Petr Štědroň | Foto: Vladimír Kiva Novotný,  Archiv des Tschechischen Rundfunks

Sie zeigen während des Festivals nicht nur Inszenierungen aus Deutschland, sondern traditionell auch eine tschechische Vorstellung, die aufgrund eines ursprünglich deutschen Textes entstanden ist. Diese wird vom Festival auch ausgezeichnet. Welche Inszenierung bekommt in diesem Jahr den Josef-Balvín-Preis?

„Der Laureat des diesjährigen Josef-Balvín-Preises ist eine Inszenierung aus Brünn, aus dem dortigen Hadivadlo in der Regie von Kamila Polívková. Sie heißt ‚Die Wand‘. Es ist eine Adaption des Romans der österreichischen Schriftstellerin Marlen Haushofer. Eine sehr starke Inszenierung, auch mit einer starken Frauenfigur. Diese erwacht eines Tages, umgeben von einer durchsichtigen Wand. So entsteht eine existenzielle Situation, viele Fragen zum bisherigen Leben der Protagonistin werden gestellt, und eine ungewisse Zukunft wird gezeigt.“

In Prag stellen sich auch weitere deutschsprachige Bühnen vor. Was würden Sie aus dem Programm noch hervorheben?

„Eine sehr bemerkenswerte Inszenierung kommt aus dem Staatstheater Hannover und heißt ‚Ein Mann seiner Klasse‘. Es ist die Adaption eines Prosatextes von Christian Baron aus dem Jahre 2020. Sie beschreibt die Situation eines Jungen, der unter dem Druck eines gewalttätigen Vaters aufwächst, in einem Arbeiterviertel in Kaiserslautern. Es ist sehr rührend, sehr klug. Diese Inszenierung von Lukas Holzahausen wurde unter anderem zum Berliner Theatertreffen eingeladen.“

Open Call für junge Talente

Eine Neuigkeit der 27. Auflage des Prager Theaterfestivals deutscher Sprache ist ein Open Call, mit dem Sie sich an Theaterschulen in Deutschland gewandt haben. Was konkret haben Sie Ihnen angeboten, und wie war das Echo?
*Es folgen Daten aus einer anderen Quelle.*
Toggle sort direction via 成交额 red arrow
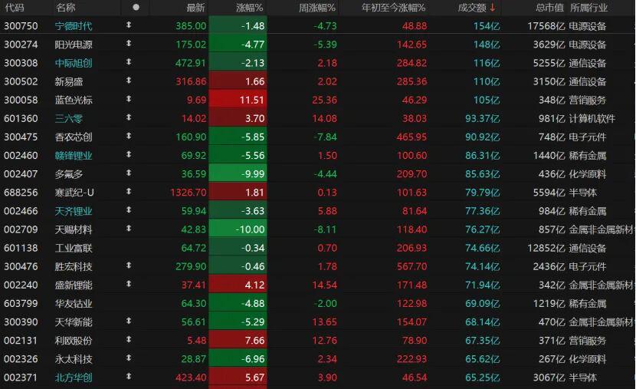This screenshot has width=636, height=389. point(493,8)
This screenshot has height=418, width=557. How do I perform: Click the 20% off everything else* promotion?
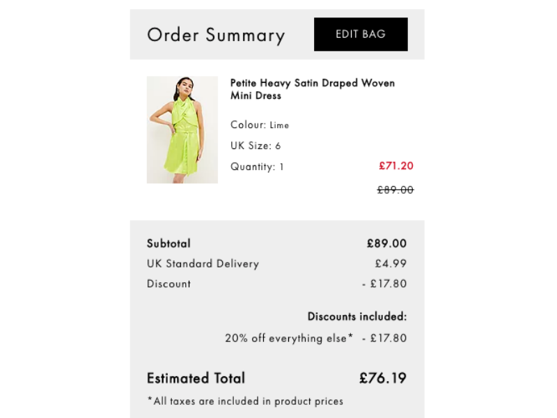coord(288,339)
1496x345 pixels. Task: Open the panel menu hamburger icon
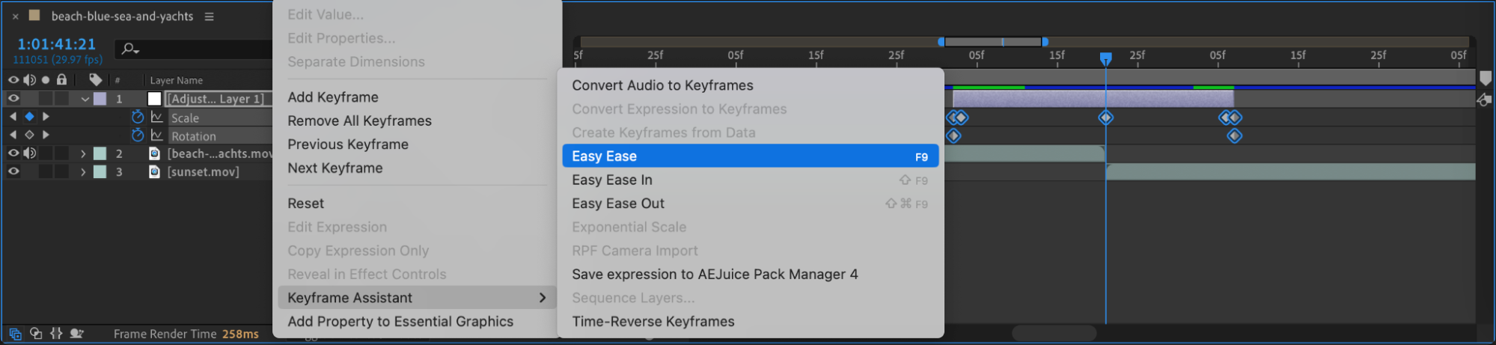click(210, 16)
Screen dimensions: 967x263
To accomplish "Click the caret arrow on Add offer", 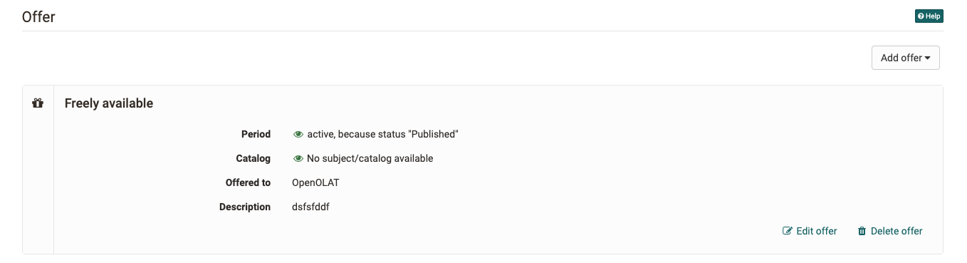I will coord(928,58).
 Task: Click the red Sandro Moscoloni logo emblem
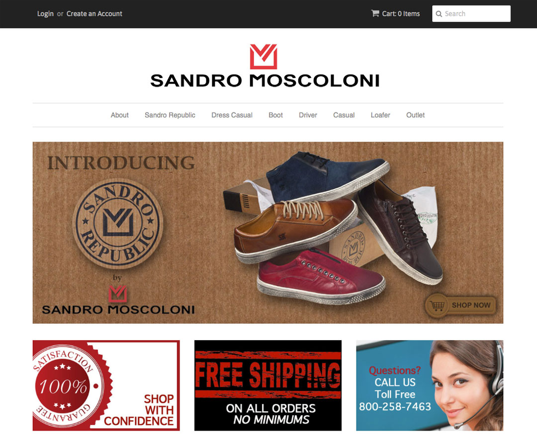tap(264, 57)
„Wir haben die Teilnahme am Festival angeboten. Das heißt, wir zeigen im Rahmen des Festivals die beste Inszenierung aus diesem Open Call. Wir haben alle deutschsprachigen Theaterakademien um eine Inszenierung ihrer ihrer Absolventen gebeten. Insgesamt 32 Inszenierungen wurden uns angeboten, sie sind alle sehr interessant und auf sehr hohem Niveau. Aus diesen 32 Bewerbungen haben wir ‚Drei Schwestern‘ in der Regie von Alina Sobota von der Hamburger Akademie gewählt. Es handelt sich um eine Neubearbeitung des Textes von Tschechow. Der Rahmen stammt von dem russischen Autor, aber die Konsequenzen der Gespräche sind ganz anders als bei Tschechow.“

Im Rahmen des Off-Programms findet auch eine Ausstellung statt, und zwar im Theater am Geländer. Was wird dort gezeigt?

„Die Ausstellung heißt ‚Ostwärts in den Westen‘. Es ist eine Serie von Fotografien aus Jahr 1989. Im Palais Lobkowitz, also in der deutschen Botschaft in Prag, haben sich im September 1989 DDR-Flüchtlinge versammelt. Es sind Fotos aus diesen schwierigen Tagen, die Hans Dietrich Genscher dann bestens gelöst hat, indem er ihnen Asyl in der Bundesrepublik Deutschland gewährt hat. In Tschechien war dies ein sehr wichtiger Moment, deswegen wollen wir diesen gemeinsam mit dem Bremer Bündnis, das die Ausstellung gemacht hat, wieder in Erinnerung rufen.“

Das aktuelle 27. Prager Theaterfestival deutscher Sprache präsentiert vom 9. November bis 4. Dezember 2022 eine Auswahl bemerkenswerter deutschsprachiger Produktionen. Sie kommen aus dem Repertoire des Deutschen SchauSpielHauses Hamburg, des Berliner Ensembles, des Maxim-Gorki-Theaters, des Schauspiels Hannover und des Volkstheaters Wien. Die Aufführungen werden mit tschechischen Untertiteln präsentiert. Begleitet wird dies durch ein Rahmenprogramm mit einer Ausstellung, moderierten Online-Diskussionen mit deutschsprachigen Theaterschaffenden und weiteren thematischen Veranstaltungen.

Das Programm finden Sie unter www.theater.cz. Der Kartenvorverkauf beginnt am 26. Oktober im Netzwerk von GoOut.